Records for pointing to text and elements

>>

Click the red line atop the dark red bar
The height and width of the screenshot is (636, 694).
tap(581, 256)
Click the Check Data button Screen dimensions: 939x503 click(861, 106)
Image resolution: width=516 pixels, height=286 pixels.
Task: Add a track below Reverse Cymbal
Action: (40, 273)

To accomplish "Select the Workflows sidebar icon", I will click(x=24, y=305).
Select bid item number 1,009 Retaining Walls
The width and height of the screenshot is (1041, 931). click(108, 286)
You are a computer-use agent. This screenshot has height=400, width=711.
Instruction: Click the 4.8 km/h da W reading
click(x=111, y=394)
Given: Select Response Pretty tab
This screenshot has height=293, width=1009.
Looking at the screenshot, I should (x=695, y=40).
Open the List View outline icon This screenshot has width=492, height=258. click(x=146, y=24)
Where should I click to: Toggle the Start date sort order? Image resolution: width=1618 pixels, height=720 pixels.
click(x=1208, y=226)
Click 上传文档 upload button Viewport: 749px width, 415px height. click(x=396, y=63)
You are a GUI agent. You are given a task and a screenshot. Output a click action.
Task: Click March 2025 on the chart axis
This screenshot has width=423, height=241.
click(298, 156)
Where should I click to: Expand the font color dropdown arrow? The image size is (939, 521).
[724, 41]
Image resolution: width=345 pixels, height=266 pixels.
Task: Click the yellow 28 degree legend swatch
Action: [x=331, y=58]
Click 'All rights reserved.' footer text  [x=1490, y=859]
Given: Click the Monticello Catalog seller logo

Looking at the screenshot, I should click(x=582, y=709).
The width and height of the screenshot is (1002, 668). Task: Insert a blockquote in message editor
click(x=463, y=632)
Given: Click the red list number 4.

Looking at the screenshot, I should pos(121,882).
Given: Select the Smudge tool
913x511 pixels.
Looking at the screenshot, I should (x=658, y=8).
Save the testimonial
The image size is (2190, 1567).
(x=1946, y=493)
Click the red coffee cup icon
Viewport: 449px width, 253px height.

<<

» **Exercise details**: Extract from the records above every line that contains the word "This", copying each such line in full.

» **Worked answer**:
You are a computer-use agent. This screenshot has height=400, width=711.
This screenshot has height=293, width=1009.
Open the List View outline icon This screenshot has width=492, height=258. click(x=146, y=24)
This screenshot has width=423, height=241.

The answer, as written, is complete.